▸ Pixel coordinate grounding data

<<<<

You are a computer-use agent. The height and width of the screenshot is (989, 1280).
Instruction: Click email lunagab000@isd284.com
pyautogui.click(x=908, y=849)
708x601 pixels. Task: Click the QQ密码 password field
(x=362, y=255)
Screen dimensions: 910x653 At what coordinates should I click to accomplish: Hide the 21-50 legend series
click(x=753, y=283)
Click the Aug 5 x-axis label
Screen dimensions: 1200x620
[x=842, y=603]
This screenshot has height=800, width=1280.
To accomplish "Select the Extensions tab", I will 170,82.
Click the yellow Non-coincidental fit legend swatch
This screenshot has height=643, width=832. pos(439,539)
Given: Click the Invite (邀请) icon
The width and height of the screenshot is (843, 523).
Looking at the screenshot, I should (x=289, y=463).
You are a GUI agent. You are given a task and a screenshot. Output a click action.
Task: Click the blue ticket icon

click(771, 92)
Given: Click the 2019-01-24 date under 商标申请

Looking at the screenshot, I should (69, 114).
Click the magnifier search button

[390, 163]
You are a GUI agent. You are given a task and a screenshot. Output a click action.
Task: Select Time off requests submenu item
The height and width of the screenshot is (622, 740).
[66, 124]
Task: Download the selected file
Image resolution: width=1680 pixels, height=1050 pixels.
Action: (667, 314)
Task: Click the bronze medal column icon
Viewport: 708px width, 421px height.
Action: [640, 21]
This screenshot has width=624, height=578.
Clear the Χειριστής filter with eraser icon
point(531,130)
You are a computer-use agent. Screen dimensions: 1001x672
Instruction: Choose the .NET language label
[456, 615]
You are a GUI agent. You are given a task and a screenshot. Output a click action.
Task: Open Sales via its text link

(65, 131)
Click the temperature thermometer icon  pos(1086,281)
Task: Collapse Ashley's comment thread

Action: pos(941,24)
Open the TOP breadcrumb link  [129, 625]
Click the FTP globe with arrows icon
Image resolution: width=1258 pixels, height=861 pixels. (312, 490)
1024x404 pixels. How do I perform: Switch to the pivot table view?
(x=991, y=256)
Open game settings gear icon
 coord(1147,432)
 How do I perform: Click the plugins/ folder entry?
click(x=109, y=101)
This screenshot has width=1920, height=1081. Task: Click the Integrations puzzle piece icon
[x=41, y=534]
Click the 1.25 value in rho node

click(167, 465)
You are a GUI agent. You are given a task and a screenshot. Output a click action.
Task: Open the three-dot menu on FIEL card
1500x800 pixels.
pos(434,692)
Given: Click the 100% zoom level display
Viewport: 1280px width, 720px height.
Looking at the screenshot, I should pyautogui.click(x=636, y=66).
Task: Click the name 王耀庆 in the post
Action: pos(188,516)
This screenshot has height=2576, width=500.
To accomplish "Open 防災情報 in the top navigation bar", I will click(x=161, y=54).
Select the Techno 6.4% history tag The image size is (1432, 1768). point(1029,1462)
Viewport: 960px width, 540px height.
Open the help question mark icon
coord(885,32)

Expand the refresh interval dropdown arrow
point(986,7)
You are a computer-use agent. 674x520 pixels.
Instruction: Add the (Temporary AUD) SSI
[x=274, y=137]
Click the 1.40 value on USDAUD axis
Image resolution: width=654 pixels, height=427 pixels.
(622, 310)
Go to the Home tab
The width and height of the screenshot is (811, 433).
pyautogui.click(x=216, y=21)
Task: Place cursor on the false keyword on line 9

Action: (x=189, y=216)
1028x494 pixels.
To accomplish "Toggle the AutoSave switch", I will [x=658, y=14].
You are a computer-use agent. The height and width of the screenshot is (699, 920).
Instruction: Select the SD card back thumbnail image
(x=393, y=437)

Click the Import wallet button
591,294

>>>>

▸ Exercise goal
Your answer should be a single number: the count of lines above with the word "will".

▸ Written reply
3